Announcement

Collapse
No announcement yet.
X
  • Filter
  • Time
  • Show
Clear All
new posts

  • Assign variables labels based on values in external excel sheet

    Dear Statalisters,

    I am working with a set of raw panel data (.xls files), where sheet1 contains data on the following: country, year, and one variable-of-interest (i.e. gdp, aid received, etc.). I imported sheet1 of each raw dataset, cleaned, and merged them on the country and year variables so that they contain: country, year, and all variables-of-interest. I saved this as a tempfile: `latinamerica'. See below.
    country year gdp aid [...etc]
    Aruba 2003 1.044e+08
    Aruba 2004 -13900000
    Bahamas 1996 6.182e+09 1980000
    Bahamas 1997 6.309e+09 5100000
    Bahamas 1998 6.607e+09 34540000
    And sheet2 contains metadata, including a variable called INDICATOR_NAME whose single value is a string, which I would like to assign as the variable label to the variable-of-interest. See below.
    INDICATOR_CODE INDICATOR_NAME SOURCE_NOTE
    NY.GDP.MKTP.KD GDP (constant 2010 US$) GDP at purchaser's prices is the sum of gross value...
    I, then, imported sheet2 from each raw dataset and saved the first (and only) value of INDICATOR_NAME (i.e. "GDP (constant 2010 US$)") as a scalar. However, I’m having difficulty assigning this scalar value to the variable-of-interest (i.e. gdp).
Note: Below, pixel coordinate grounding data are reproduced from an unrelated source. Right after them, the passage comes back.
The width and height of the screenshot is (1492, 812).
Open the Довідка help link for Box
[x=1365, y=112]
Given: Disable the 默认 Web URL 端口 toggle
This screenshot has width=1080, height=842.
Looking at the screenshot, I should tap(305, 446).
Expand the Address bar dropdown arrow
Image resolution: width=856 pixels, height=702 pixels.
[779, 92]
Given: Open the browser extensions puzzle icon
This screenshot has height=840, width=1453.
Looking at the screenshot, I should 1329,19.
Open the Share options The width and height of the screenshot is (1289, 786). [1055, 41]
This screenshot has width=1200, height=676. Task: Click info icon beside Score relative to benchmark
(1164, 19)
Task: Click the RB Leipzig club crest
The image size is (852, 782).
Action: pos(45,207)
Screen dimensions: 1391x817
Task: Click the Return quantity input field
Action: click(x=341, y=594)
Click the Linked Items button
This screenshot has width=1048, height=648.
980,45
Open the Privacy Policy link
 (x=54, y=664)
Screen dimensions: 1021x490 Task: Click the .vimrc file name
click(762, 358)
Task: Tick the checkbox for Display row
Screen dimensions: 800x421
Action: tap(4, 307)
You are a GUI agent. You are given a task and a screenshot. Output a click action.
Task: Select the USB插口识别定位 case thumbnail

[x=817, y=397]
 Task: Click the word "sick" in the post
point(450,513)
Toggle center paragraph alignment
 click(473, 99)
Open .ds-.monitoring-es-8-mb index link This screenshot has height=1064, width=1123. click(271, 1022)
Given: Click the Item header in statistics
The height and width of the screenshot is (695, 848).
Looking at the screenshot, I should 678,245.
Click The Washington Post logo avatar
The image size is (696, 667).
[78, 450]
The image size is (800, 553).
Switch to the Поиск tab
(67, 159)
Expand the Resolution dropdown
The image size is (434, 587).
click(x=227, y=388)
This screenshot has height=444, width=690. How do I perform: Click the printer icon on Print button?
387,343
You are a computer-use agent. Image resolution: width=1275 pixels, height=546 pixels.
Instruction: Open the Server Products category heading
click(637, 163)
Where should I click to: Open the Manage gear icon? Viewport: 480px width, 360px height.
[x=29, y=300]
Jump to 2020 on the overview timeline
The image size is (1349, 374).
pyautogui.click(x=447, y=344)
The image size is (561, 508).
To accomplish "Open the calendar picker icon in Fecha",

    I’ve attached my code below. It is with the second loop, that I’m having trouble. I would appreciate any help. Thanks!

    Code:
     local variables gdp aid […etc]
    
    [lines omitted]  
    
     tempfile latinamerica
     save `latinamerica'
    
    * store variable label as a local (from original excel data)
     foreach var in `variables' {
         import excel "$data/wb_`var'", sheet(sheet2) firstrow clear
         scalar define `var'_l = INDICATOR_NAME[1]
         di `var'_l
     }
    
    * apply labels
     use `latinamerica', clear
     foreach var of varlist `variables' {
         label var `var' `=scalar(`var'_l)’
        save `latinamerica’, replace
     }

  • #2
    I am presuming that your variable labels occur in the same order, row-wise, as is the left to right order of variable names in the "variables" local, but since you didn't say, I don't know for sure. Your use of scalars here is much of what caused you problems. I can't remember seeing a situation in which I found a string scalar to be useful, as they are hard to program with, but perhaps you have seen others' uses that I'm not aware of. That being said, I think this will work, but I have not created an example to test it. Note that the FAQ all new members are asked to read indicates that you should provide example data with -dataex-. Had you done this, you'd be sure to get a solution that worked.

    Code:
    local variables gdp aid […etc]
    [lines omitted]  
    tempfile latinamerica
    save `latinamerica'
    // Put variable labels into a *sequence* of locals.  The technique that follows seems
    // a good use for a loop over observations, which otherwise is not Stata-ish.
    import excel "$data/wb_`var'", sheet(sheet2) firstrow clear
    local Nlab = _N
    forval i =1/`Nlab' {
       local vlabel`i' = INDICATOR_NAME[`i']
       di "`vlabel`i''"
    }
    // Apply the sequence of labels to the sequence of variable names
    use `latinamerica', clear
    local i 1
    foreach var of local variables {
       label var `var'  "`vlabel`i''"
       local ++i
    }
    //

    Comment


    • #3
      Thanks, Mike! To clarify, each variable (and thus each variable label) is stored in a different .xml file. And in each file, the variable (data) and variable label are located in different sheets. So I need to loop over files, not rows. Nevertheless, your response was helpful in helping me edit. This ended up working for me:

      Code:
      local variables gdp aid [...etc]
      
      [lines omitted]
      
      tempfile latinamerica
      save `latinamerica'
      
      * extract variable labels from original excel data 
        foreach var in `variables' {
            import excel "$data/wb_`var'", sheet(Metadata - Indicators) firstrow clear
            local `var'label = INDICATOR_NAME[1]
        }
      
      * apply labels to variable names
        use `latinamerica', clear
        foreach var of varlist `variables' {
             label var `var'  "``var'label'"
        }
      I'm still unsure of why I can't replace the local with a scalar though.

      Comment


      • #4
        Whoops, sorry I overlooked your feature of things in different files.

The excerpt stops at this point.